Posted on September 6, 2008
Filed Under networked society, postmodern condition |

Just have the weirdest flashback from the late seventies (ok, I wasn’t even a teenager there, but never mind). Back from a short vacation and in need of dragging myself back to the gym, I resumed my swimming program. At the pool I met this guy from India who was doing a similar routine.  We started talking afterwards (he is a History and Law professor) and somehow the conversation veered towards what it was like growing up in the  age of the Non-Aligned movement–ok, I know, not your typical poolside conversation but certainly something we had in common…

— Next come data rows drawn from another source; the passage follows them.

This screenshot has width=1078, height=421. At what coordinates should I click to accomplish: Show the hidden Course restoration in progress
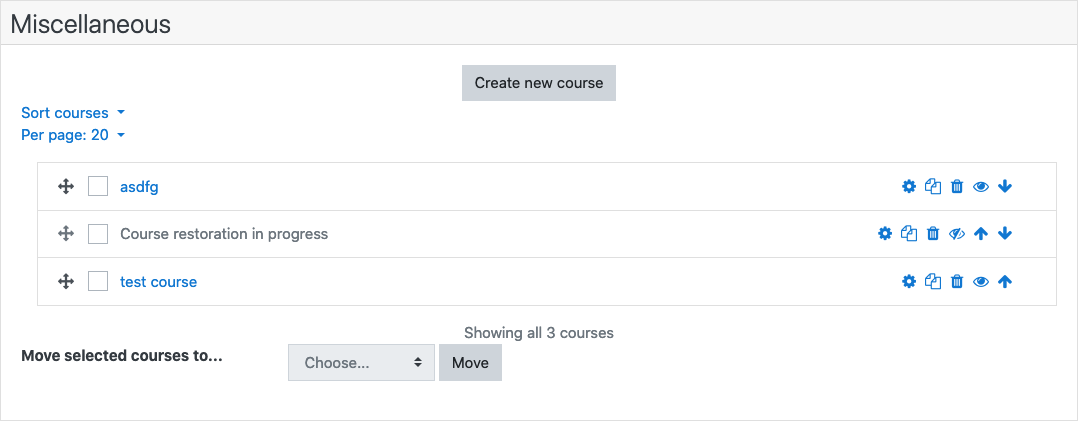tap(957, 234)
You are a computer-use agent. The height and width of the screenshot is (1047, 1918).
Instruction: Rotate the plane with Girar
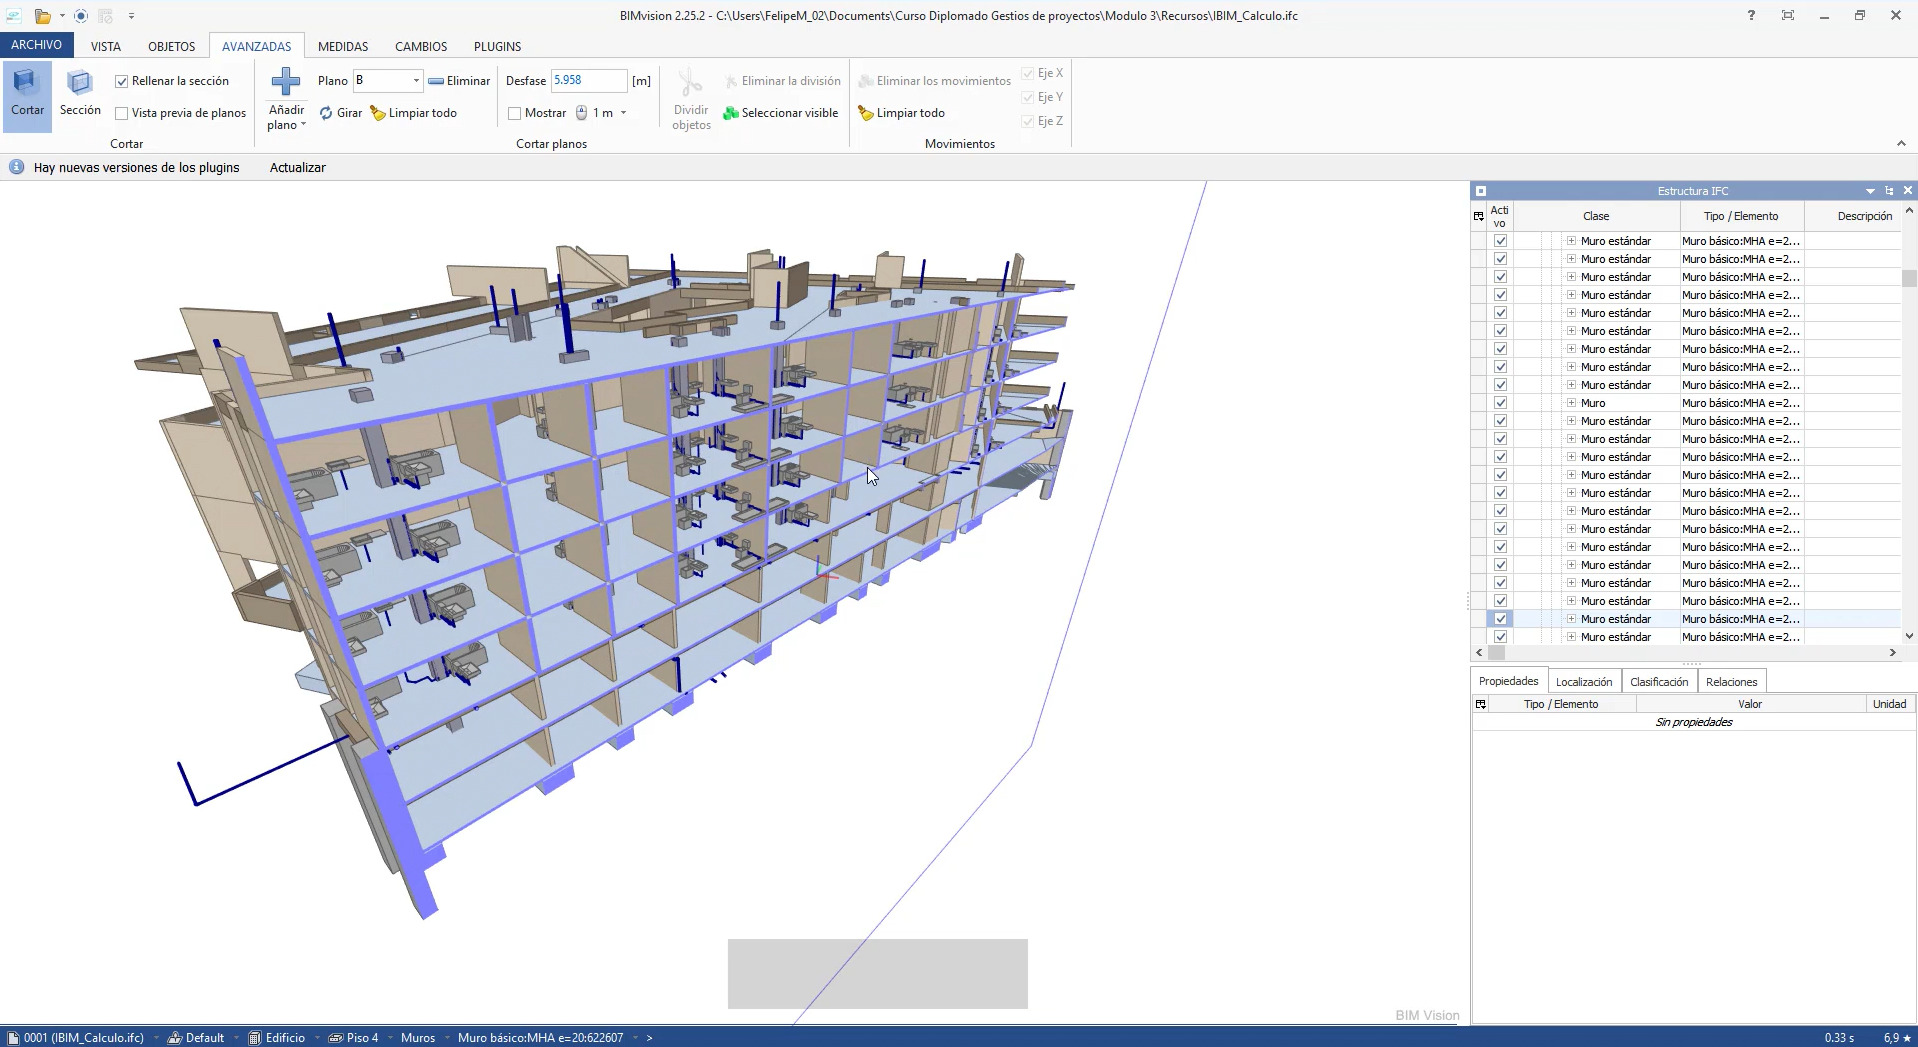pos(341,113)
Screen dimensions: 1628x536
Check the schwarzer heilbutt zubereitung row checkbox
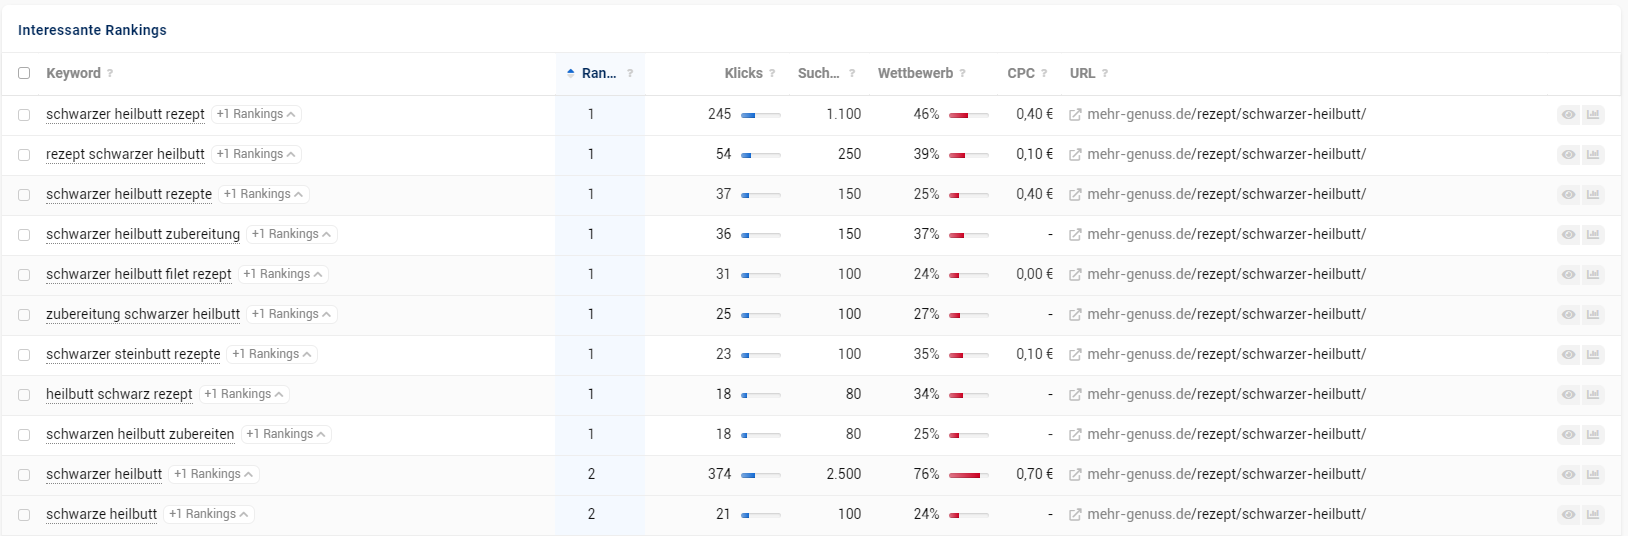[x=24, y=235]
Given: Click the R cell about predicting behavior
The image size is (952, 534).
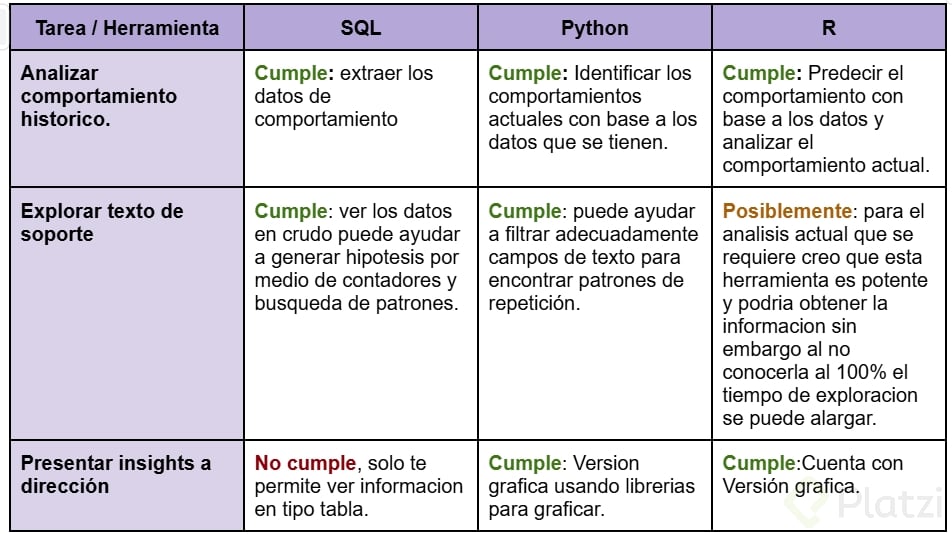Looking at the screenshot, I should pos(826,119).
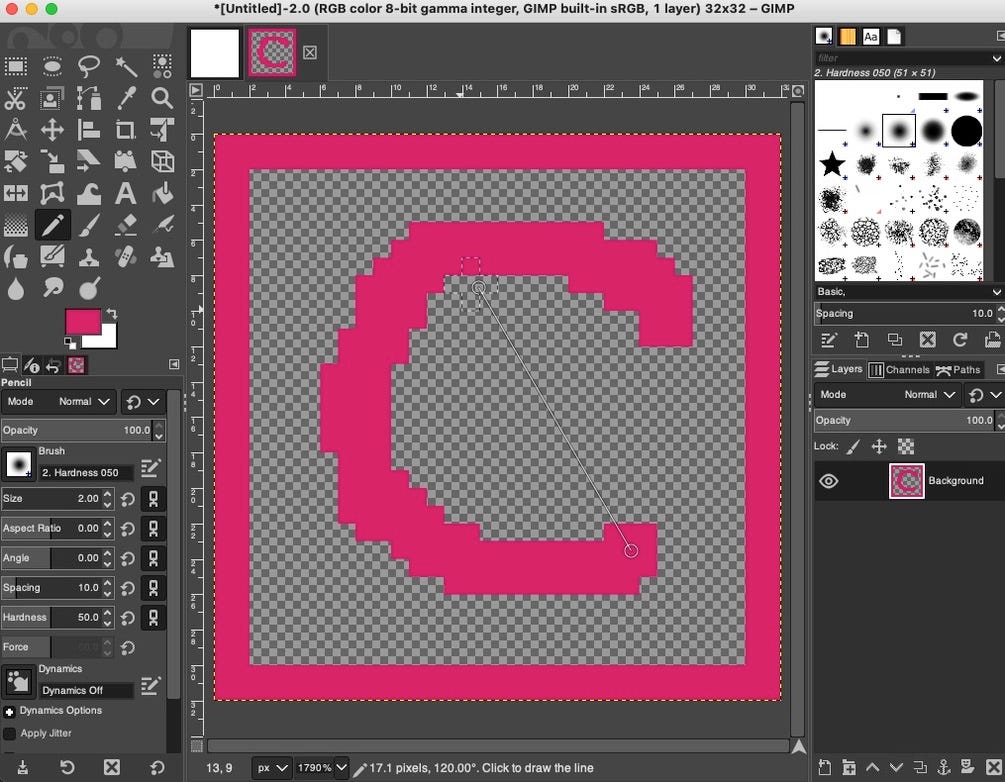1005x782 pixels.
Task: Expand the Dynamics Options section
Action: tap(11, 711)
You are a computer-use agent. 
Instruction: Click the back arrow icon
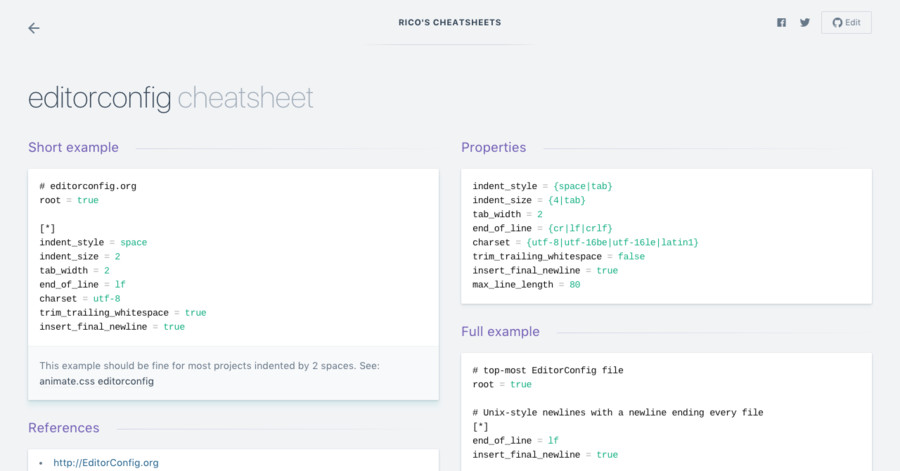coord(34,28)
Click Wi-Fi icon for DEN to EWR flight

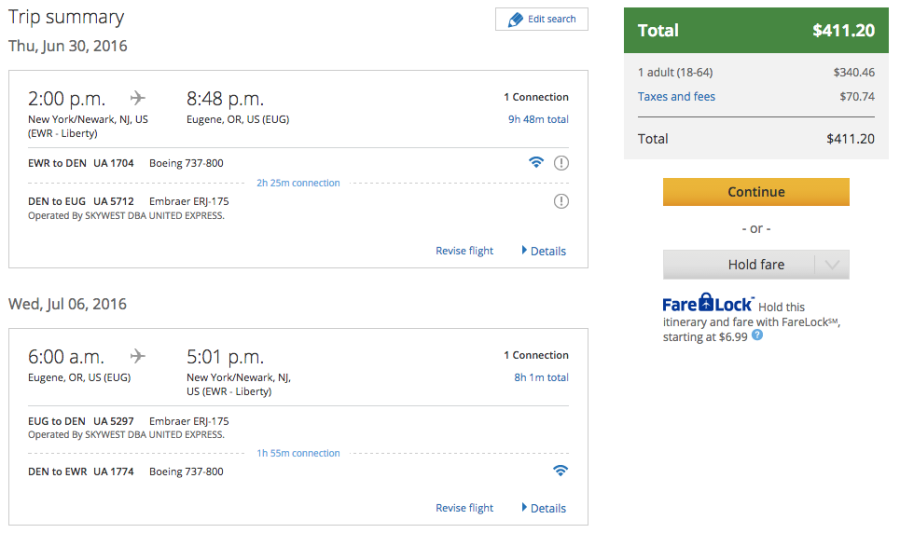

So, it turns out that while we in Cuba were being brought up on Soviet apple sauce and shown socialist-block cartoons (a.k.a “muñequitos rusos”), in India they were also watching movies from the USSR and, surprise surprise, Cuba. I guess that may have been cheap TV programming, as it was shared also with cultural and ideological purposes. It is also one of the building blocks of the current global networked society, I’d say.

Then, my friend started to tell me that he remembers this Cuban film about a woman who struggles to reaffirm her identity and takes a stand against her husband’s macho attitude.  Of course I knew immediately that he was talking about “Retrato de Teresa,” directed by Pastor Vega.   But the truly odd thing was when he said that he specially remembered a song… and then I could see it coming!  I could barely believe it but his vivid memory was of a tune that became very popular at that time, and it even turn into an expression to talk about either good housekeeping or machismo: “sácale brillo al piso, Teresa,” (shine the floor, Teresa!). Obviously my friend could only remember the subtitles, not the melody. Just as well. That was odd and amusing.